■ **YOUR INSTRUCTIONS**
Show every line below where "field" can be found.

MATERIAL TO PROCESS Block Start

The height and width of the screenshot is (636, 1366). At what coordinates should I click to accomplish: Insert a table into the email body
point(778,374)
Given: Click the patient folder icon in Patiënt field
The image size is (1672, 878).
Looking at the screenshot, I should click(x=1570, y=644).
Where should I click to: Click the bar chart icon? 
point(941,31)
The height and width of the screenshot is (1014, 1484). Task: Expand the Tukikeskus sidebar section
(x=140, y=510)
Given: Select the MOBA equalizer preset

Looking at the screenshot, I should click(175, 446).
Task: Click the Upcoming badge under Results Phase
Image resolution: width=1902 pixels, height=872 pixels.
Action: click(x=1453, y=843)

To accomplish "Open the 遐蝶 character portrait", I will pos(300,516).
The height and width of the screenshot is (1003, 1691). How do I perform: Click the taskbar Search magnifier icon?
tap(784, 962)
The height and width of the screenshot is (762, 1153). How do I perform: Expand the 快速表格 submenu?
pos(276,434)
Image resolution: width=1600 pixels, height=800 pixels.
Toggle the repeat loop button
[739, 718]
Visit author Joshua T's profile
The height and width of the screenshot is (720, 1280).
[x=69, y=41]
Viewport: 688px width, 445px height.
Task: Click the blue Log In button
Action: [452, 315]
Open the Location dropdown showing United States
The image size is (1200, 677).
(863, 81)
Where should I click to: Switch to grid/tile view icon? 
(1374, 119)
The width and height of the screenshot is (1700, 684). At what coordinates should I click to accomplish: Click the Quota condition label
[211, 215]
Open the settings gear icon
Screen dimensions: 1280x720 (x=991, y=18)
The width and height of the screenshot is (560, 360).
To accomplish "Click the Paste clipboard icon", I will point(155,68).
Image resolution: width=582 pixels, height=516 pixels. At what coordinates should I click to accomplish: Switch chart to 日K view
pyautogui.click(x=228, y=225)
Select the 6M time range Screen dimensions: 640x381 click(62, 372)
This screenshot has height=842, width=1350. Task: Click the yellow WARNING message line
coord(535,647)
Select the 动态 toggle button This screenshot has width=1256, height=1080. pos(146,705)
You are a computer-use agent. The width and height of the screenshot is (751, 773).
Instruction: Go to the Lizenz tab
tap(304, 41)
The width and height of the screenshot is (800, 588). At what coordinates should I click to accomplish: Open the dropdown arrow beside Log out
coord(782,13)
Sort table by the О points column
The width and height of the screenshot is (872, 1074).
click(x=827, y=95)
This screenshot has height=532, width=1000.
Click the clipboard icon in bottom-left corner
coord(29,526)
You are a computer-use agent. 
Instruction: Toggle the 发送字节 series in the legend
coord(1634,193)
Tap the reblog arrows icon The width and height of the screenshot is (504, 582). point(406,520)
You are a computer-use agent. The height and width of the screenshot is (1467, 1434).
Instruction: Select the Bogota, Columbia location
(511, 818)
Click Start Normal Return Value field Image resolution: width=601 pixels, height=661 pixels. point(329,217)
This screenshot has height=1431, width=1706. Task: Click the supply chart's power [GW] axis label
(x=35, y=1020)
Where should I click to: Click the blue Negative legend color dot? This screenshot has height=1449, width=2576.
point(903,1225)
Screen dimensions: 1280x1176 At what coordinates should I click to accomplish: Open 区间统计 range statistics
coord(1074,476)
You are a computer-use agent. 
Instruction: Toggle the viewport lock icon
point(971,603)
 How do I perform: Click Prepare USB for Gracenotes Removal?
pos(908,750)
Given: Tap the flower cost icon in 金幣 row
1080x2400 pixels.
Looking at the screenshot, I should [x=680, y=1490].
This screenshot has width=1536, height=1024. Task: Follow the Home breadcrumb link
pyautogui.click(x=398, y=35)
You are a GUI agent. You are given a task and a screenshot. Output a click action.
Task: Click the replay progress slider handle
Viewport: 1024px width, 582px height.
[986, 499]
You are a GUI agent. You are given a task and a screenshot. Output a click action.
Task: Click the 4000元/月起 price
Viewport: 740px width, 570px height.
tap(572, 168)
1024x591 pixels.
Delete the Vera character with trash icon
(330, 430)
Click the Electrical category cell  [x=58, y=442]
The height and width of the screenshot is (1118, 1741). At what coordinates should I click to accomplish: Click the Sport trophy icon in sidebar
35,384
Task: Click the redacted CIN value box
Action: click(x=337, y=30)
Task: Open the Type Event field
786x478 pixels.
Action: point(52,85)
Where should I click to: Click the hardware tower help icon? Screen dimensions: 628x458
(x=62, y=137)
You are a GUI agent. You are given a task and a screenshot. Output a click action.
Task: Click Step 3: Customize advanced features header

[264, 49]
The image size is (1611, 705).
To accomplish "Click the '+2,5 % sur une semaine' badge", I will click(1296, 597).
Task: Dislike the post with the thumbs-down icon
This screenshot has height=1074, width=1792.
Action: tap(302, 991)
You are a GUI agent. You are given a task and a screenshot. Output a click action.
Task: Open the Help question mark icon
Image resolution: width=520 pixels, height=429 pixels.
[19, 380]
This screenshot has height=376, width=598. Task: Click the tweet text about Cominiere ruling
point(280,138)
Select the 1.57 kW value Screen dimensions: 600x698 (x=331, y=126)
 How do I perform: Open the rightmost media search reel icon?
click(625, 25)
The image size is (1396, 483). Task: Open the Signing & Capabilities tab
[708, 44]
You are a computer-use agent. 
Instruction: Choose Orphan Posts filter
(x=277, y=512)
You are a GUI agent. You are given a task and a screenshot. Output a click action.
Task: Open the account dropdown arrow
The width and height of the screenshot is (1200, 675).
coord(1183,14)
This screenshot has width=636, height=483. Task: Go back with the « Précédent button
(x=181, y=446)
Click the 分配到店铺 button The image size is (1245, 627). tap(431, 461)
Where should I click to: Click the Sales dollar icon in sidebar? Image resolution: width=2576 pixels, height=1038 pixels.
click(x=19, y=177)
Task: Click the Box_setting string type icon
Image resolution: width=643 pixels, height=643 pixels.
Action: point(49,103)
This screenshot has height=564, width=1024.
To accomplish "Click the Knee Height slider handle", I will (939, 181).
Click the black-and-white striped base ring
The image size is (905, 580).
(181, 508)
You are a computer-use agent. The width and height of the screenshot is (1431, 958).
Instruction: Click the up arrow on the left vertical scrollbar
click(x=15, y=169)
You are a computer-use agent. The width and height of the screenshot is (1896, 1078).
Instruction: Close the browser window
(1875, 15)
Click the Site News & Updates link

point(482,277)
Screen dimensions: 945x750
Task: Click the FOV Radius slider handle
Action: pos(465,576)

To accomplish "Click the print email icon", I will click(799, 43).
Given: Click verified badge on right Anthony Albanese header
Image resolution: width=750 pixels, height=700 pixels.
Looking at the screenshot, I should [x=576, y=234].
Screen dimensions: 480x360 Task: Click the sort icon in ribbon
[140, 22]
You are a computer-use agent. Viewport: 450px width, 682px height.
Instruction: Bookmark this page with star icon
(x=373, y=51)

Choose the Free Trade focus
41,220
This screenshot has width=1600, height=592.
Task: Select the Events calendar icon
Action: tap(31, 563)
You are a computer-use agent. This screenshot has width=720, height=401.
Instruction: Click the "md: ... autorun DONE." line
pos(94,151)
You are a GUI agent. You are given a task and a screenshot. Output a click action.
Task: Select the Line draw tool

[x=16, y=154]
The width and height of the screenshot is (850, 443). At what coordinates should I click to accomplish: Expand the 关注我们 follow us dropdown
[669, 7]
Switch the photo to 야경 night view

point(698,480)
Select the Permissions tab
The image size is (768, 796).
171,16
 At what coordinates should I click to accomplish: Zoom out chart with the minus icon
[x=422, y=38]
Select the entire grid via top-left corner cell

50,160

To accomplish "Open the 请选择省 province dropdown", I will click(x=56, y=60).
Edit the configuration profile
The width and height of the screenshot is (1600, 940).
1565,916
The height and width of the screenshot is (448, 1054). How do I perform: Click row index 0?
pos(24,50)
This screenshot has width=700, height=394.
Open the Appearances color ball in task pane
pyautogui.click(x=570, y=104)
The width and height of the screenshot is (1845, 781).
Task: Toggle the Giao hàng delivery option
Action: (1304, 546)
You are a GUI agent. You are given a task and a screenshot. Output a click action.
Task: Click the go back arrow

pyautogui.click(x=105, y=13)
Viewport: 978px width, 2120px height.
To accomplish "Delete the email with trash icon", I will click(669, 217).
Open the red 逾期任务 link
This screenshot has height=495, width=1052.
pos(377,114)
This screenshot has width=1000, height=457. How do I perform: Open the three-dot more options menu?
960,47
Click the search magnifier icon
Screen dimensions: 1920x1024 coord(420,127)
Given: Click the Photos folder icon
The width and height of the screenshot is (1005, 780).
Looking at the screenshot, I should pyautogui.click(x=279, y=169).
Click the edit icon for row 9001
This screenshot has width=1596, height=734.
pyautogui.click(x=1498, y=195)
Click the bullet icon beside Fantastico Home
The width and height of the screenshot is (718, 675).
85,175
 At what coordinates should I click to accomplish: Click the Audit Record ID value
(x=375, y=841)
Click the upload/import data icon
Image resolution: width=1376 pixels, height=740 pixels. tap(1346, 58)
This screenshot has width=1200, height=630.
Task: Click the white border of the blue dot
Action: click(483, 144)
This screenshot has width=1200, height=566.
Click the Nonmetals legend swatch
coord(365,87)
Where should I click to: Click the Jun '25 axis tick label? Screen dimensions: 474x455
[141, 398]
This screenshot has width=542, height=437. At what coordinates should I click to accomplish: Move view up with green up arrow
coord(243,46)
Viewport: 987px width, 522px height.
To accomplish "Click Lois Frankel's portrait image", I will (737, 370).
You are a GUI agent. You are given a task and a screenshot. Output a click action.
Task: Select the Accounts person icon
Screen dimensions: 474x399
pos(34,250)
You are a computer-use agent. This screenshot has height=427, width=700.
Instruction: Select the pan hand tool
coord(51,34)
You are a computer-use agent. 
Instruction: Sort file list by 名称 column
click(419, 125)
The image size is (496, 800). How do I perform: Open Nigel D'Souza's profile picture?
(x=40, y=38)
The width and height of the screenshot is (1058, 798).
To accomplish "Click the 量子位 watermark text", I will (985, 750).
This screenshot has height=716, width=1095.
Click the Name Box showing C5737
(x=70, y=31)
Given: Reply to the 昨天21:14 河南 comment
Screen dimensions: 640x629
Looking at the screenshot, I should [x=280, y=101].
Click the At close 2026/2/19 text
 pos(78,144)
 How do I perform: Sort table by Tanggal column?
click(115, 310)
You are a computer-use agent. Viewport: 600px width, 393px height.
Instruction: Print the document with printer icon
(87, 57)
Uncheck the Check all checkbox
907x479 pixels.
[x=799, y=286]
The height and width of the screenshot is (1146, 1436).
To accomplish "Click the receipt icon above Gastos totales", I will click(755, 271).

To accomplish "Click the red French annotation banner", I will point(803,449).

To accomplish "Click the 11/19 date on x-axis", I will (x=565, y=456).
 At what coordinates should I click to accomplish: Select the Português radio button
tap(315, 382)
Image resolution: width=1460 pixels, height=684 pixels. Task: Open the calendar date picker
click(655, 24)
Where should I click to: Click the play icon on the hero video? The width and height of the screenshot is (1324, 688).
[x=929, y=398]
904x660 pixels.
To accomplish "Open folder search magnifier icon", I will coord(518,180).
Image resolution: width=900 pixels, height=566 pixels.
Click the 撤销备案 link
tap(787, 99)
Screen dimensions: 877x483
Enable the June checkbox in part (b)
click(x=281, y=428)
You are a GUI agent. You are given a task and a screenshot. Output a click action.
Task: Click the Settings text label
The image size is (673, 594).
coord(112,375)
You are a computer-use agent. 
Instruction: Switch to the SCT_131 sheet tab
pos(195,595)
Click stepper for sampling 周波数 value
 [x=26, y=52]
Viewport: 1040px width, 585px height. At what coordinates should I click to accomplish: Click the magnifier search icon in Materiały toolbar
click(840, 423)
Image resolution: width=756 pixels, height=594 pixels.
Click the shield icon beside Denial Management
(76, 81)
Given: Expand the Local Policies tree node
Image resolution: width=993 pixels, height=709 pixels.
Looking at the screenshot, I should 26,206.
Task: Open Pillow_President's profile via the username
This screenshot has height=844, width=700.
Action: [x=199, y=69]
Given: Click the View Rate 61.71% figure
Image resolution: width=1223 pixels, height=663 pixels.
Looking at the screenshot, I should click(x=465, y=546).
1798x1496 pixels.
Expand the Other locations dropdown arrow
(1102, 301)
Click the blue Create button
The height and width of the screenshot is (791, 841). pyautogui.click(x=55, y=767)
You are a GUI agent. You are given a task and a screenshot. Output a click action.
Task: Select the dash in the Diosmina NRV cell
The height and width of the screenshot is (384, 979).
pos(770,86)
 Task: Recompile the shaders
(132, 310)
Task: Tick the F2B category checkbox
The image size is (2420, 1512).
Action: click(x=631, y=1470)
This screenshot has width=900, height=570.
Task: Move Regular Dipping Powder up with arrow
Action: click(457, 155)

MATERIAL TO PROCESS Block End

■ **OUTPUT OF THE EXERCISE**
Given: Click the patient folder icon in Patiënt field
Click Start Normal Return Value field Image resolution: width=601 pixels, height=661 pixels. point(329,217)
Task: Open the Type Event field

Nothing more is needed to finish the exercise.